AFA Conservation
The U.S. Endangered Species Act of 1972 (ESA)

Update - Military Macaw and Buffon's Macaw added to US ESA

Update - Cockatoo Species added to US ESA


The United States Endangered Species Act (ESA)

Signed into law by President Richard Nixon on December 28, 1973, the ESA was designed to protect critically endangered species from extinction. This act was one of many wildlife laws enacted in the 1970’s. The U.S. was experiencing a huge growth spurt and many species were threatened by development and expansion into their habitats.

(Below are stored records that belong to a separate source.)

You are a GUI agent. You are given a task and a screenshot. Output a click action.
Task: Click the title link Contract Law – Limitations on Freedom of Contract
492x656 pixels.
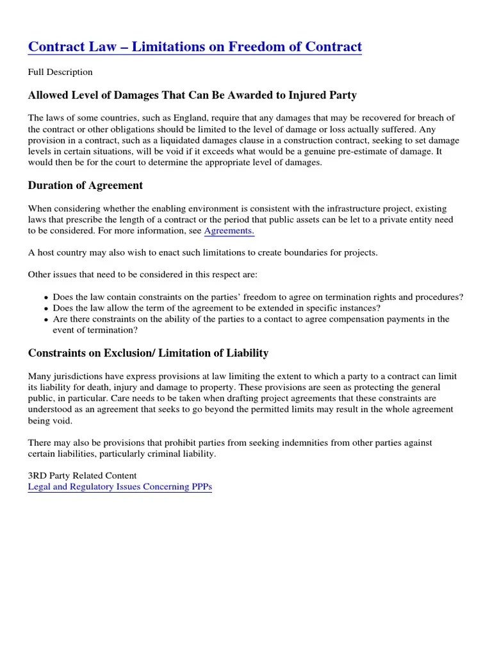(195, 47)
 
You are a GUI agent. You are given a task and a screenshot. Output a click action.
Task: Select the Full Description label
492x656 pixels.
(60, 72)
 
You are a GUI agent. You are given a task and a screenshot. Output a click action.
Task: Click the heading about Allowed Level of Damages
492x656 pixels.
(192, 95)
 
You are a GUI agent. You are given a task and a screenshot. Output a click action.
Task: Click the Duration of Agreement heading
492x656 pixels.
(85, 186)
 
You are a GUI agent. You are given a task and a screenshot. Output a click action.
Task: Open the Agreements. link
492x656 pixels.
(229, 231)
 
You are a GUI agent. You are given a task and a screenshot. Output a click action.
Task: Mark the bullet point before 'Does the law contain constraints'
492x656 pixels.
(46, 298)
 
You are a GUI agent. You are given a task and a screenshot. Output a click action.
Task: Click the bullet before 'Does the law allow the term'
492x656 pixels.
(46, 309)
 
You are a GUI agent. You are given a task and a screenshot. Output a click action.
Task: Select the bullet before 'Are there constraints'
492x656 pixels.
(46, 320)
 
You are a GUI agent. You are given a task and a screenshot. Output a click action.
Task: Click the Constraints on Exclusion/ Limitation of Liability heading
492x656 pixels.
(148, 353)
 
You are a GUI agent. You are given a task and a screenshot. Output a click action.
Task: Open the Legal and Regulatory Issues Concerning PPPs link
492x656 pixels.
(120, 487)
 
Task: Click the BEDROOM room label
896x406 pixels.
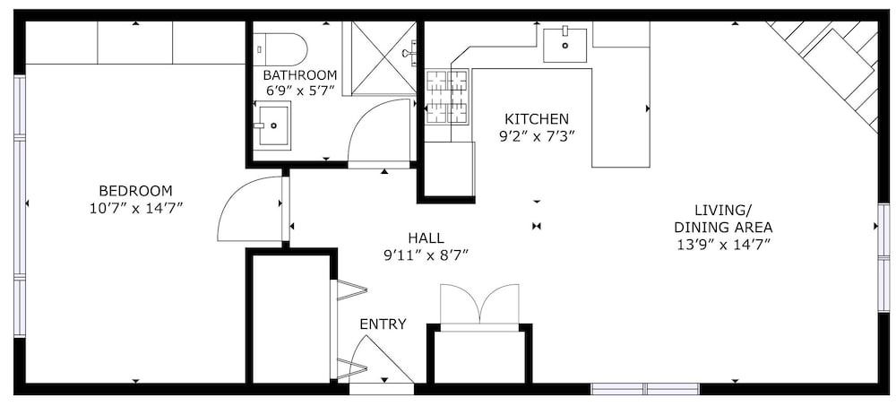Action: click(x=135, y=190)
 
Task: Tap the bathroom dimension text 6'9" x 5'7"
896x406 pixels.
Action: click(x=300, y=90)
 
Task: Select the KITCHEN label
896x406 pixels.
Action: click(x=537, y=119)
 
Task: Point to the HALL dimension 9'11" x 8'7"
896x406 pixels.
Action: click(x=426, y=255)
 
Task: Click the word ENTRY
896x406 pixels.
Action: click(x=383, y=324)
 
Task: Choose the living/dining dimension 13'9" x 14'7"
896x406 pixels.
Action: click(x=723, y=244)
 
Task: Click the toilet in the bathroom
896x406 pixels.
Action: click(x=280, y=49)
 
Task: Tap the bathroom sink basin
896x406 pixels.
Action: click(x=273, y=125)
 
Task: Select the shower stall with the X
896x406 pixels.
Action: click(x=383, y=57)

Recap of Requirements for any listed Species:

  • Any sale or barter (raffles, auctions, uneven trades) across a State line requires a federal permit
  • Possession or breeding of legally acquired birds (Within your State) does not require a federal permit
  • Even trades of like offspring across a State line does not require a federal permit
  • Sales within a State does not require a Federal permit
  • Advertising listed species “nationally” for sale requires the words “Federal permit required” in the advertisement

What Does the ESA Mean to Aviculturists?

Under the act, there are provisions that allow the U.S. Fish and Wildlife Service to create lists of species in need of protection due to trade in that species, and/or threats to its habitat. Once listed, a species cannot be imported into the U.S., exported from the U.S., or sold from one state to another without specific permits from the U.S. Fish and Wildlife Service (federal).

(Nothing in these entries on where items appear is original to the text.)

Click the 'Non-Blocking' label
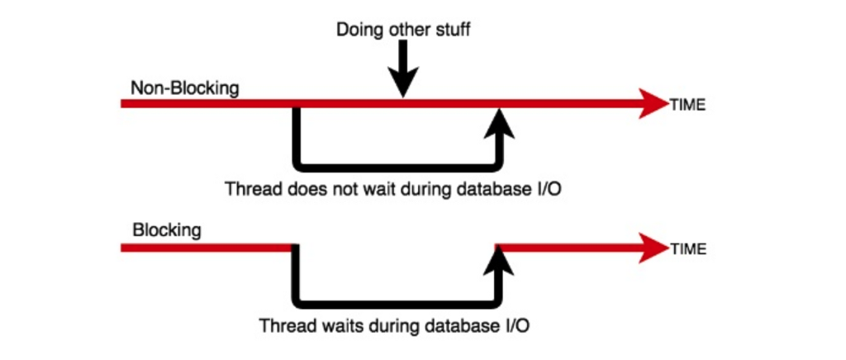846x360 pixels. coord(184,88)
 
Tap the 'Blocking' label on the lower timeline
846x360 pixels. coord(166,230)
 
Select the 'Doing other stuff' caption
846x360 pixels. coord(403,31)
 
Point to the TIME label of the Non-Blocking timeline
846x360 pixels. coord(688,106)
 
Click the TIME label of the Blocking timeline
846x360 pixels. coord(688,249)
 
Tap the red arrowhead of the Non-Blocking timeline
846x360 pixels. coord(654,104)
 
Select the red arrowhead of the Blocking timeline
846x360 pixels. coord(654,247)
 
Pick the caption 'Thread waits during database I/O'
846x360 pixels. coord(395,325)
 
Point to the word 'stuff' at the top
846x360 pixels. coord(453,31)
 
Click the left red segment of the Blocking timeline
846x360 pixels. coord(207,247)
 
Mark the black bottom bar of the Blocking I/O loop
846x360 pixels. coord(397,301)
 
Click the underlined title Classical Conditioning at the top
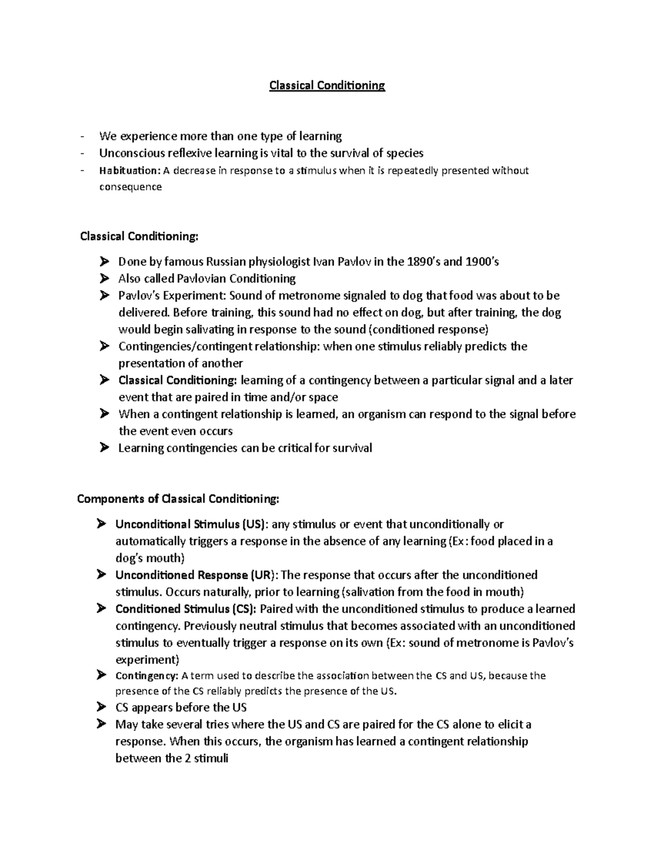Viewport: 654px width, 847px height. [x=327, y=86]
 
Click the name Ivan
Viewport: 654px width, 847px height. [x=322, y=262]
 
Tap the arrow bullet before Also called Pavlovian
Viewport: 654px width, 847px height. [x=105, y=279]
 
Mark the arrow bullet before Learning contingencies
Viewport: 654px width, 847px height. [x=105, y=448]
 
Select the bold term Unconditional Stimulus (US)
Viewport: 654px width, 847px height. [x=191, y=524]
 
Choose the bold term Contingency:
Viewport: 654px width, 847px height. [x=147, y=676]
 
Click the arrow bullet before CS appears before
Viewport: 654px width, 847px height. [x=101, y=707]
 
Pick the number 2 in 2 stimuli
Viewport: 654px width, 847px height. [x=187, y=758]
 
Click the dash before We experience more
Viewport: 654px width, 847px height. [x=82, y=136]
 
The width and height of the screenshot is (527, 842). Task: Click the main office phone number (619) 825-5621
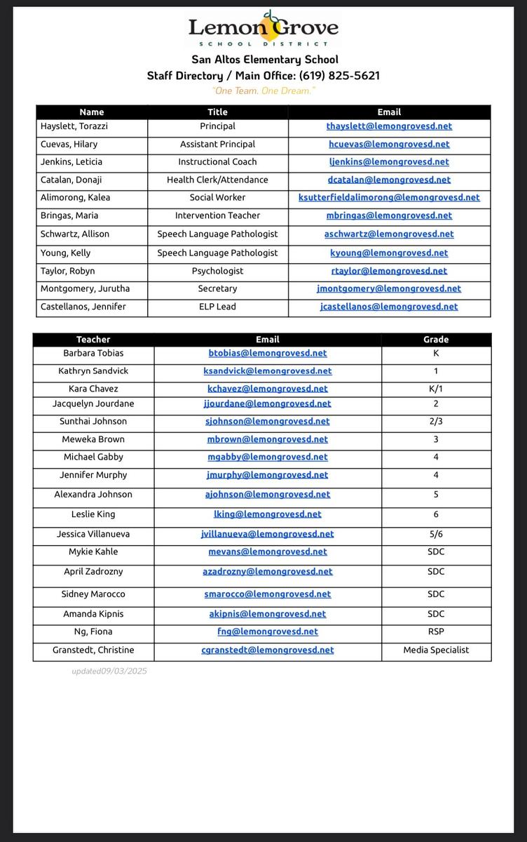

Breeders or fanciers that live in the U.S. and possess a listed species do not need a permit for legally acquired birds unless they plan to sell or barter with the species across a state line. If a sale or barter is to be made, there are two types of permits that would allow such an activity: an Interstate Commerce Permit, or a Captive-bred Wildlife Permit. Even trades of like offspring across a state line do not require a permit. Breeders making even trades should include a letter on shipments of listed species explaining the details of the transaction.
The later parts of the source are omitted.